**REQUIRED WORK:** Among the entries, find each line that includes the string "computer" and list it.

**Dataset entries:**
::::

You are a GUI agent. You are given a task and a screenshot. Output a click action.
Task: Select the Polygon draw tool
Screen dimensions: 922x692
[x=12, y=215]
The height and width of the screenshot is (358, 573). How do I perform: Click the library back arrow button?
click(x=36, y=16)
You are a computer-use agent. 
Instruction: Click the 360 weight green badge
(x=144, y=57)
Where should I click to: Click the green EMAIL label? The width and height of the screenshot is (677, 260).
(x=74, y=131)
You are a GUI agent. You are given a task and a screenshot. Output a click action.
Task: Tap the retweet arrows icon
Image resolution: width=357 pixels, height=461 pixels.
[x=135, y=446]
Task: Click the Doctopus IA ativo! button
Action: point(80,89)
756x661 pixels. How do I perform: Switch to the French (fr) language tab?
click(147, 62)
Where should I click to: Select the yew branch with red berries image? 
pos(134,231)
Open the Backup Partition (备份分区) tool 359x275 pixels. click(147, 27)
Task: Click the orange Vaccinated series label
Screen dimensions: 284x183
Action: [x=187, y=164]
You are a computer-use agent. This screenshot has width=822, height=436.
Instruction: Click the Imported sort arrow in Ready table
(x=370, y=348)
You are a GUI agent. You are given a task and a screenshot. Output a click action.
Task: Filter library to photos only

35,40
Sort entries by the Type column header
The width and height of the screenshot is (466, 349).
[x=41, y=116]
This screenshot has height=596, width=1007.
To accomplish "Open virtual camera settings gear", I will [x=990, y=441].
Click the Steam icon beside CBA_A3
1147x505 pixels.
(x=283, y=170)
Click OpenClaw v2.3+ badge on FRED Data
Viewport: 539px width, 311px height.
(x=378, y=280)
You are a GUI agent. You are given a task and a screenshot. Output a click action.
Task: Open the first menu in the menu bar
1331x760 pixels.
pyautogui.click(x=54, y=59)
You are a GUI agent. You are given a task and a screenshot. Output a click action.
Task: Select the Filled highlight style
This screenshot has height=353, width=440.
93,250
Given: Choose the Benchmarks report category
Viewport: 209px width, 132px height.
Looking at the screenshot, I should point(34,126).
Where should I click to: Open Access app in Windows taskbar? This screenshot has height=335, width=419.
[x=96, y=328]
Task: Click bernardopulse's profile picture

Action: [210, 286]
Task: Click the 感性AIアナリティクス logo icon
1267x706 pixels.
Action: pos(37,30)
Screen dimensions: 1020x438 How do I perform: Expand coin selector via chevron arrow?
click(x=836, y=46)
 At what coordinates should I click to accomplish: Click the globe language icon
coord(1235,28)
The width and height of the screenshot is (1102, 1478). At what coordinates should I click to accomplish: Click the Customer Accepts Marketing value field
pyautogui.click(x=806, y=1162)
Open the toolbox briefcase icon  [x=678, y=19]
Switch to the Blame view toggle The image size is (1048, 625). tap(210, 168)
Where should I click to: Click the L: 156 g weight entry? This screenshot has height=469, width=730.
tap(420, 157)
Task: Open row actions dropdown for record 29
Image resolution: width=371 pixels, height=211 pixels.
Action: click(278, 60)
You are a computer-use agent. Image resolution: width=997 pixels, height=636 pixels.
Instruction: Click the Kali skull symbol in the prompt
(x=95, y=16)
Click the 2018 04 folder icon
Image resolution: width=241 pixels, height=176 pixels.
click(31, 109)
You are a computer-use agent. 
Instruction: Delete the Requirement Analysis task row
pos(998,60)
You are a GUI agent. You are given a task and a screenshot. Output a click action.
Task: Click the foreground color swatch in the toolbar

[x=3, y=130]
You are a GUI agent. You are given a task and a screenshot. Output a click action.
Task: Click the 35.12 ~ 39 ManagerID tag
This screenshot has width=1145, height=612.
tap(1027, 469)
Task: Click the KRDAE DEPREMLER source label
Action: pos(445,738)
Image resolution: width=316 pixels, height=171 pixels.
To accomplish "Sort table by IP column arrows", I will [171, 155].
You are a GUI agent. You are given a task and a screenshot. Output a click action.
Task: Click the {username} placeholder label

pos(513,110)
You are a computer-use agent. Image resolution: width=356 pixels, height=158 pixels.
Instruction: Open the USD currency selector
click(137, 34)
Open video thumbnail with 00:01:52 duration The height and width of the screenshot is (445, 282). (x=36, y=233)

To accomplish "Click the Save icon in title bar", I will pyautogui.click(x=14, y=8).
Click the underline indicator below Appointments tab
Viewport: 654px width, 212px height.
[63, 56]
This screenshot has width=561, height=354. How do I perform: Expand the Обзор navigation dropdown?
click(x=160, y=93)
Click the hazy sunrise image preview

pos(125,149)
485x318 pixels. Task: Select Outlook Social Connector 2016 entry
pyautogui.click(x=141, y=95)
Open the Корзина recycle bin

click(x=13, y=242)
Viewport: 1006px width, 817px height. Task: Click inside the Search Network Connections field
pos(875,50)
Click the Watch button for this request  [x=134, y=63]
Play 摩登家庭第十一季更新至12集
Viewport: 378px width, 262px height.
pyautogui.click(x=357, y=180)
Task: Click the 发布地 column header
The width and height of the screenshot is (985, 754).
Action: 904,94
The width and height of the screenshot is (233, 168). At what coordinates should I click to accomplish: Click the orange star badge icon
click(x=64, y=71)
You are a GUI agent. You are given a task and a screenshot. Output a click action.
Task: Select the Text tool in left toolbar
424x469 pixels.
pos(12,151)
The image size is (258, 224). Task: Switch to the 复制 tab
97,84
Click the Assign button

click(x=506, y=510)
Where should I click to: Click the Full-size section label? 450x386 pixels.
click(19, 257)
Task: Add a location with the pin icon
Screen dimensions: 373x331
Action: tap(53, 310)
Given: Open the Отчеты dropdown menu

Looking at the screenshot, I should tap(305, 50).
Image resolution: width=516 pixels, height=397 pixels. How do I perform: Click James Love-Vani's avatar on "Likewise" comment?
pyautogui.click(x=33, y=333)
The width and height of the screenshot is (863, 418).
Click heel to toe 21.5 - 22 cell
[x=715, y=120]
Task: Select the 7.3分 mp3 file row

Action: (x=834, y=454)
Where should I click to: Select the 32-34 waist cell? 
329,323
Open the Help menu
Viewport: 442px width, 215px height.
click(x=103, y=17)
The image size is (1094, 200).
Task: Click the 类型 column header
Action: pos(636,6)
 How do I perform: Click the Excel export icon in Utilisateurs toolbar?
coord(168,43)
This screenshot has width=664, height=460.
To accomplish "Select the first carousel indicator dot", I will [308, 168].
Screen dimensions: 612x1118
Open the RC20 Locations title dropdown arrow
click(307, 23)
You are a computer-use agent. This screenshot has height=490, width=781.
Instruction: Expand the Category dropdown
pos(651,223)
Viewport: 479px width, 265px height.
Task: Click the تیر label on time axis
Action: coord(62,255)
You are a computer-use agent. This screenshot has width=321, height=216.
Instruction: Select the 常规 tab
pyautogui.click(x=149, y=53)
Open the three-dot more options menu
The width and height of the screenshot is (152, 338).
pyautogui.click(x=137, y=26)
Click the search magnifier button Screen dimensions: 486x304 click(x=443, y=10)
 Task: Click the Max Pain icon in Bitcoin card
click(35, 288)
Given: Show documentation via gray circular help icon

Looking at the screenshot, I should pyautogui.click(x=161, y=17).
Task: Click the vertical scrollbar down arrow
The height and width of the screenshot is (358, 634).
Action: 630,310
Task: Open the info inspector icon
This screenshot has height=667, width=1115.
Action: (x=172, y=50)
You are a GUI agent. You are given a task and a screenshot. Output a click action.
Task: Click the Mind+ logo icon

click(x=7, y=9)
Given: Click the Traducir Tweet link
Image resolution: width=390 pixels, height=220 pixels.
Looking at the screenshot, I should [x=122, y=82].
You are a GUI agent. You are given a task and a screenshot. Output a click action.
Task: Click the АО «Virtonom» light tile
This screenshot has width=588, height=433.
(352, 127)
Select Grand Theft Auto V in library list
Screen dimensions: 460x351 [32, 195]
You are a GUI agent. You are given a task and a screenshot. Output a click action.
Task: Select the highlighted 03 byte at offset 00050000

::::

**TASK ANSWER:**
You are a computer-use agent. 
You are a computer-use agent. This screenshot has width=822, height=436.
You are a computer-use agent. Image resolution: width=997 pixels, height=636 pixels.
You are a computer-use agent. 
You are a computer-use agent. Image resolution: width=356 pixels, height=158 pixels.
You are a computer-use agent. This screenshot has height=490, width=781.
You are a computer-use agent. This screenshot has width=321, height=216.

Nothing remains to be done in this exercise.